Based in Dunedin, the role eventually led to helping manage change in a number of mental health and disability services around the country.
Nicholas joined the South Island Alliance as Southern Cancer Network (SCN) manager in August last year. His experience in the sector makes him a great fit for the role. “I had a predominantly clinical career until the early ’90s,” he says.
“After moving into nursing clinical leadership positions, opportunities arose for me in operational and service development roles, where I was involved in the reorganisations of mental health/disability services – one of those led to the closure of Cherry Farm Hospital and people with long term mental health conditions living more normal lives at home with community-based care.”

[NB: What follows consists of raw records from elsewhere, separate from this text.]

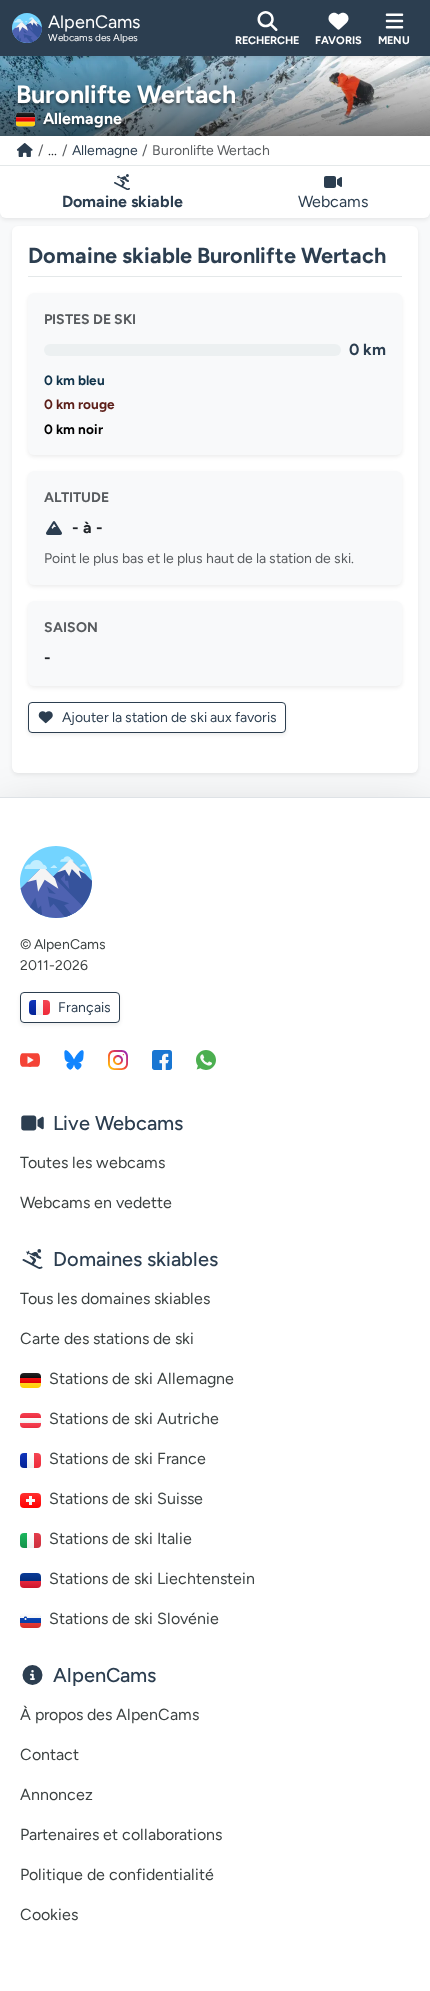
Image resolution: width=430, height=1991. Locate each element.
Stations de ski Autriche (134, 1418)
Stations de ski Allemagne (141, 1378)
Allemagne (105, 150)
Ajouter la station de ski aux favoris (168, 717)
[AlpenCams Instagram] (118, 1059)
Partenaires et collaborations (121, 1834)
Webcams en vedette (96, 1202)
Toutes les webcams (92, 1162)
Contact (49, 1754)
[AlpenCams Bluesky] (74, 1059)
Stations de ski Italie (120, 1538)
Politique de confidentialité (117, 1874)
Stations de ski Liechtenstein (152, 1578)
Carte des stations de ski (107, 1338)
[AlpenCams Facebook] (162, 1059)
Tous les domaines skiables (115, 1298)
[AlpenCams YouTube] (30, 1059)
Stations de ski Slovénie (134, 1618)
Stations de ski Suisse (126, 1498)
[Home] (25, 150)
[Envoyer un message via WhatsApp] (206, 1059)
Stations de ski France (127, 1458)
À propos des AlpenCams (109, 1714)
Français (84, 1007)
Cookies (49, 1914)
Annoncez (56, 1794)
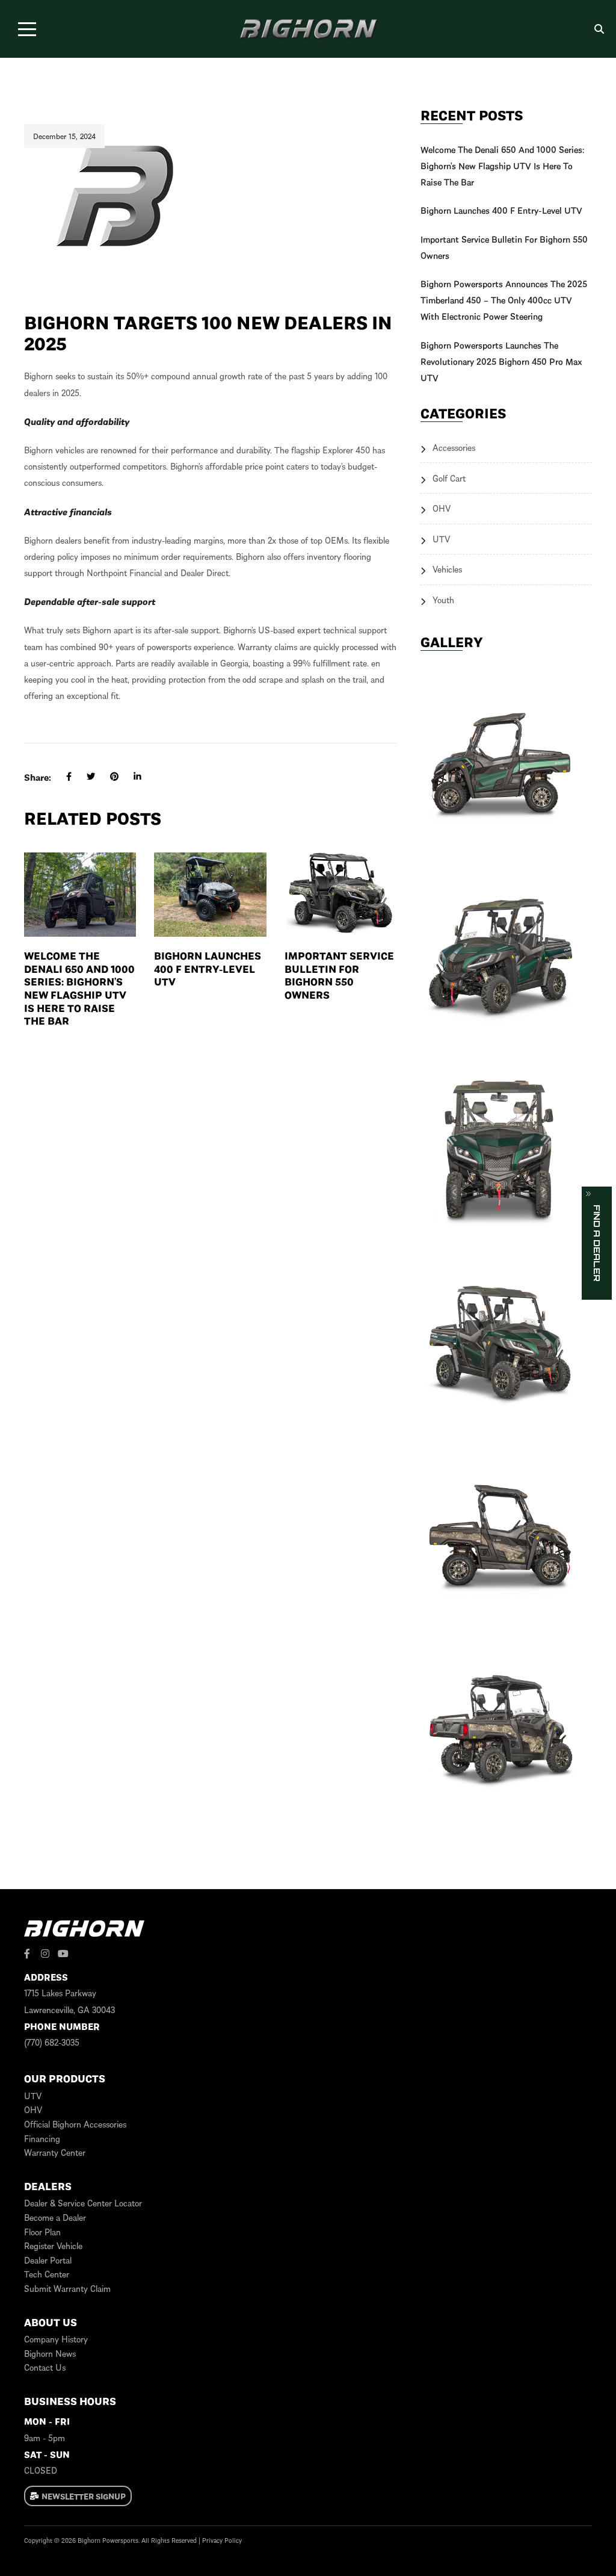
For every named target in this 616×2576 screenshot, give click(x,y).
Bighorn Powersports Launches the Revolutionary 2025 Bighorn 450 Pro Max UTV (501, 361)
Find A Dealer (597, 1243)
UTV (441, 538)
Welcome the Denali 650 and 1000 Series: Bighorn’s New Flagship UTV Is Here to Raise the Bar (79, 988)
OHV (442, 508)
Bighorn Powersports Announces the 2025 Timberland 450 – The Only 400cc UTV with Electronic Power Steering (503, 300)
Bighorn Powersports (108, 2540)
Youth (443, 599)
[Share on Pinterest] (107, 777)
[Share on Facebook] (61, 777)
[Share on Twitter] (83, 777)
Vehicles (447, 569)
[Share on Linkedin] (130, 777)
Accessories (454, 447)
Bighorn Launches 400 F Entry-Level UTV (207, 968)
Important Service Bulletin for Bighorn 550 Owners (339, 975)
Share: (37, 776)
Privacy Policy (222, 2540)
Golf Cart (449, 478)
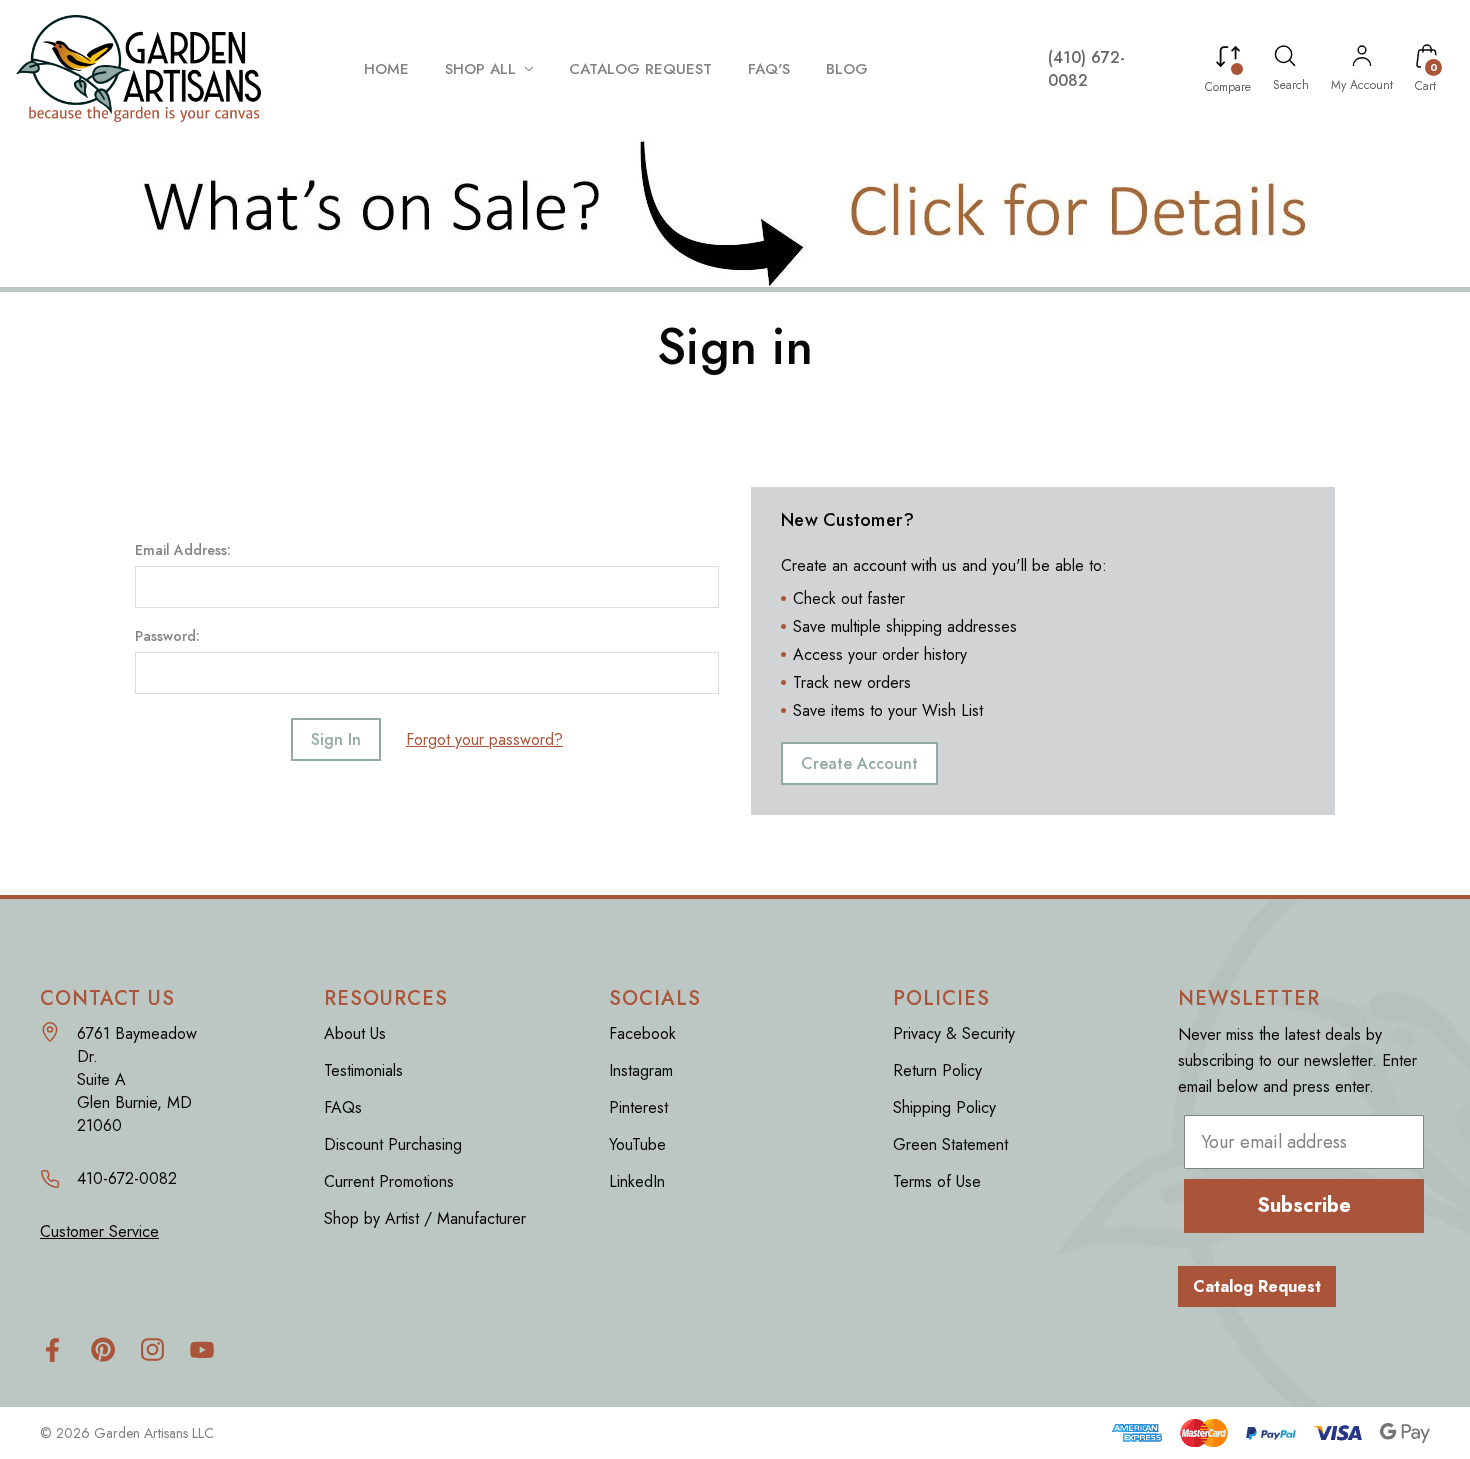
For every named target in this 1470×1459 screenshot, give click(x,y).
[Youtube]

He says experience in direct patient care in the clinical years of his career stood him in good stead for management roles, “in particular around understanding what can make a difference to people’s health and wellbeing. And that’s the hook into SCN – which is all about better outcomes for people who experience cancer and supporting clinicians to ensure that the detection, diagnosis and recovery is both timely and effective – as well as a better understanding of the patients and their family’s experience.”
In 2003, Nicholas moved to Palmerston North to take up a mental health and disability management role, which included management responsibility for the closure of the Kimberley Centre – New Zealand’s last big institution for people with an intellectual disability. This was followed by picking up management roles outside of mental health, including women’s and child health.
His entry into cancer services began in 2009, managing regional cancer treatment services for the MidCentral DHB, providing non-surgical cancer treatment across six DHBs in the North Island. “During this time I developed an understanding of what was involved in leading and managing non-surgical cancer services. And my involvement with the Central Cancer Network (CCN) culminated with me getting involved with the leadership of its governance group, working alongside the CCN manager over improvement work.”
When the chance to work for the South Island Alliance came up, he says it was an opportunity to have a more dedicated focus on improving cancer services – as well as move home. “I have four brothers and a sister living here in Christchurch, as well as extended family, so it’s been fantastic living close to them again.” A good portion of Nicholas’ spare time is spent maintaining the reasonably-sized, well-established garden at home with his partner, Yhodie, who is a graphic designer and gym instructor.
Nicholas works alongside project managers to ensure progress is being made on established priorities from the regional Health Services Plan, as well as building relationships with key stakeholders across the South Island. “I’m really fortunate to have a team of four very capable project managers with complementary sets of knowledge, skills and experience, along with the network clinical director, Dr Shaun Costello, who is both supportive and action oriented.
“Another key part of my role is understanding what’s important for clinicians working in cancer services, because a lot of our improvement work is focused on ensuring they are set up for success in relation to what they do. This relates to infrastructure and systems, and ways of working together regionally – in terms of consistent, evidence-based approaches to cancer treatment and care.”